The creation in the 1970s of the Belfast Fixator (an external fixation device for limb fractures), by orthopaedic consultant John Templeton and local engineers James Mackie and Sons, allowed for the treatment of muscular or vascular complications to proceed, whilst repair of the fracture and skin tissue continued.[10] This was particularly useful throughout this time due to the magnitude of patients suffering fractures as a result of paramilitary punishment beatings and terrorist explosions.[11]

The Royal’s vascular surgeon, Mr Aires Barros D’Sa, received international recognition for ‘his pioneering use of shunts’ during the Troubles.[12] He introduced the concept of intraluminal shunts for devascularising limb injuries. Insertion of these shunts for a combined orthopaedic and vascular injury ensured early restoration of blood flow to the affected limb.
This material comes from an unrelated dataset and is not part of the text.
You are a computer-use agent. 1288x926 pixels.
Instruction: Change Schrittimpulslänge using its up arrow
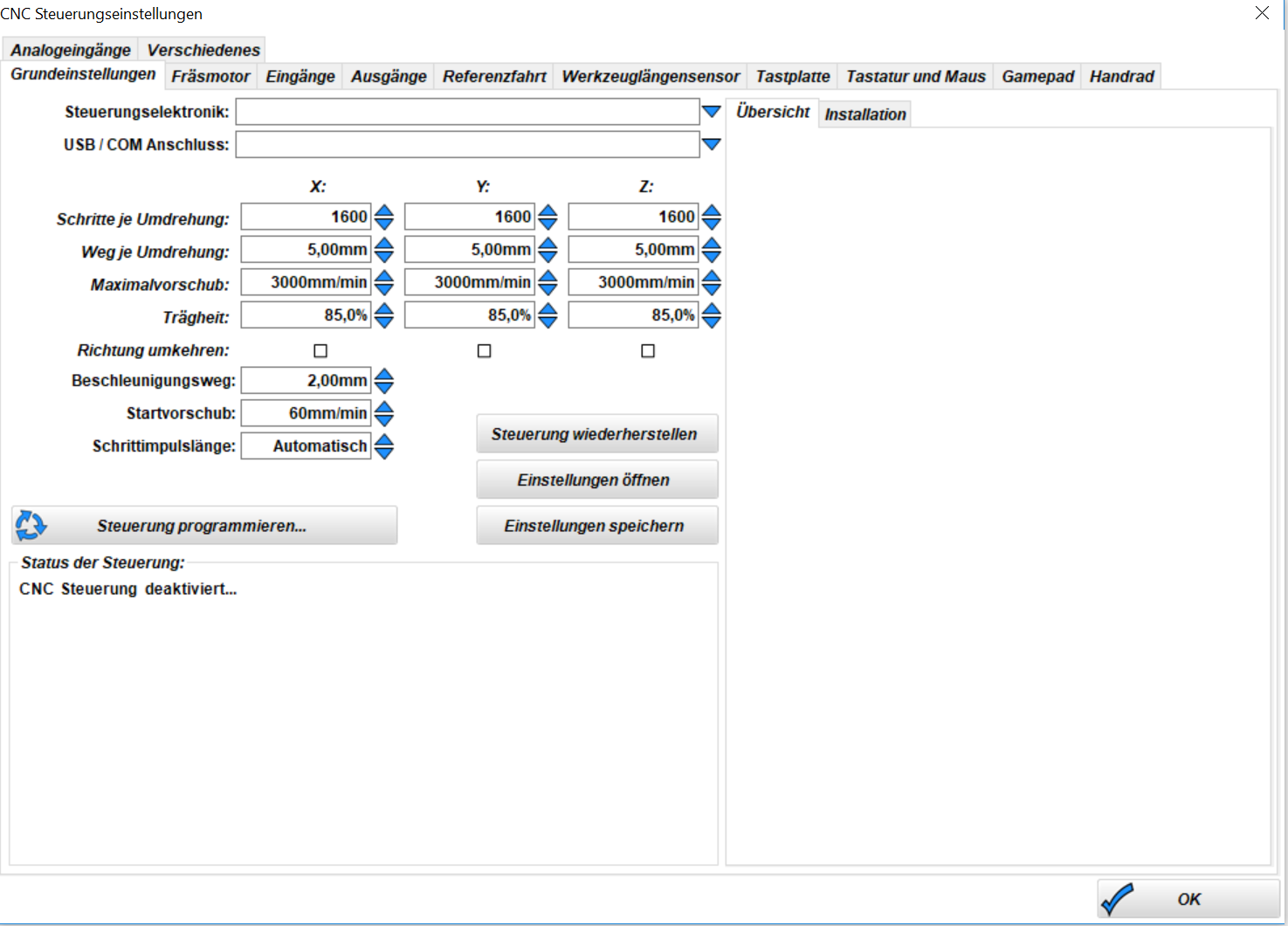pos(383,439)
The work resulted in a significant drop in the Royal’s amputation rate from 32.4% to 8.8% during the Troubles, and remains the basis of treatment for those wounded by explosions in modern conflicts.[13]
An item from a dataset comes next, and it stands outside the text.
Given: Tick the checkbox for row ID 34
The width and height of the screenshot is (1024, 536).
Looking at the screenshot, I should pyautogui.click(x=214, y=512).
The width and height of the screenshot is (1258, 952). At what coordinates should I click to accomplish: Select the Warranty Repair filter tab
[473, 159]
In total, between 1970 and 1974, 2,040 patients were admitted to the Royal as a result of civil disturbance. On 48 separate occasions, patients were admitted with multiple injuries from explosions, and riots resulted in ‘disaster situations’ for the hospital a total of 15 times.[14] The experiences of the Troubles forged an unbreakable bond between the Royal’s staff; the teamwork and co-operation amongst the many different specialities ensured the best possible treatment for the casualties seen in these years.
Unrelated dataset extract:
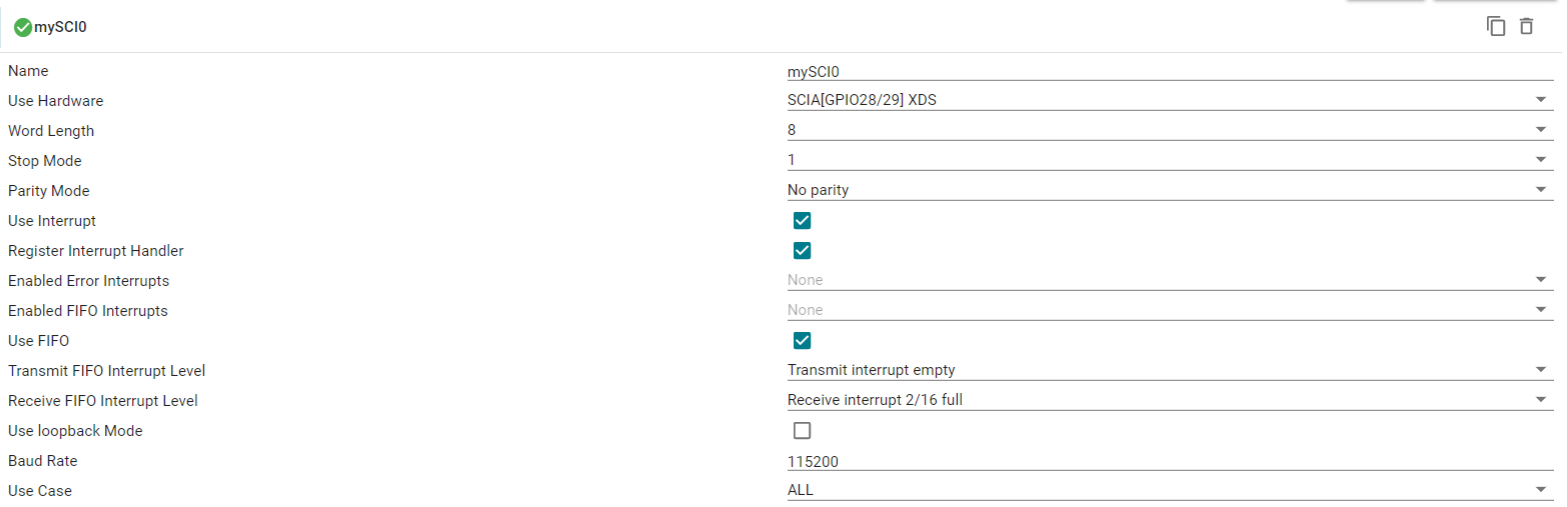This screenshot has width=1567, height=507.
Task: Collapse the mySCI0 header title
Action: pos(67,28)
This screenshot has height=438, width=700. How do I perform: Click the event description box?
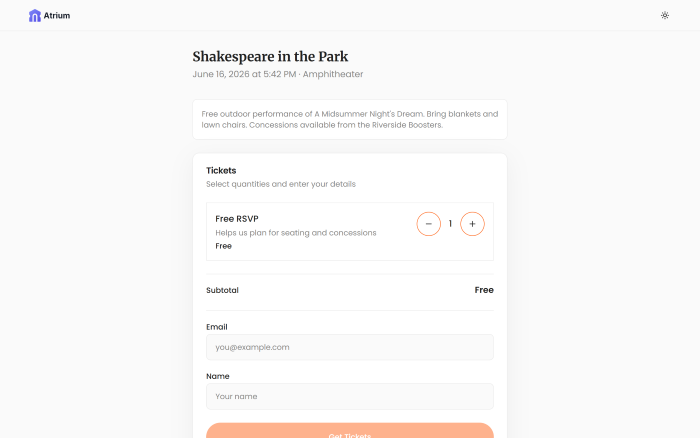pos(349,119)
The Troubles have tested the Royal Victoria Hospital as never before, but it has come out with a record to be proud of…At the medical level, we have learned that when all the experts are brought together, near miracles can be achieved.[15]

 

[1] Jonathan Marrow, ‘William Rutherford’, Emergency Medicine Journal (supplement), 2008, 25, 1–2.

[2] John Darby. Conflict in Northern Ireland: A Background Essay.

[3] Alf McCreary, ‘The Human Story of a Great Hospital’, Belfast Telegraph, 6 March 1972.

[4] Richard Clarke, The Royal Victoria Hospital, Belfast: A History 1797-1997.(Belfast: The Blackstaff Press Limited, 1997), 218–23.

[5] Clarke, The Royal Victoria Hospital, 218–23; Kate O’Hanlon. Sister Kate: Nursing through the Troubles (Belfast: Blackstaff Press, 2008), 95–6.

[6] W. H. Rutherford, ‘Surgery of Violence II: Disaster Procedures’, British Medical Journal, 1975, 1, 443–45.

[7] O’Hanlon, Sister Kate, 55–7.

[8] Ibid.

[9] O’Hanlon, Sister Kate, 87–88.

[10] O’Hanlon, Sister Kate, 101.

[11] Clarke, The Royal Victoria Hospital, 184.

[12] Lisa Barros D’Sa and Paul Blair, ‘Aires Agnelo Barnabé Barros D’Sa’, British Medical Journal, 2007, 334, 804.

[13] Adam Standard, Karim Brohi and Nigel Tai, ‘Vascular Injury in the United Kingdom’, Perspectives in Vascular Surgery and Endovascular Therapy, 2011, 23, 27–33.

[14] Rutherford, ‘Surgery of Violence’, British Medical Journal, 1975, 1, 443–45.

[15] Clarke, The Royal Victoria Hospital, Belfast. 223.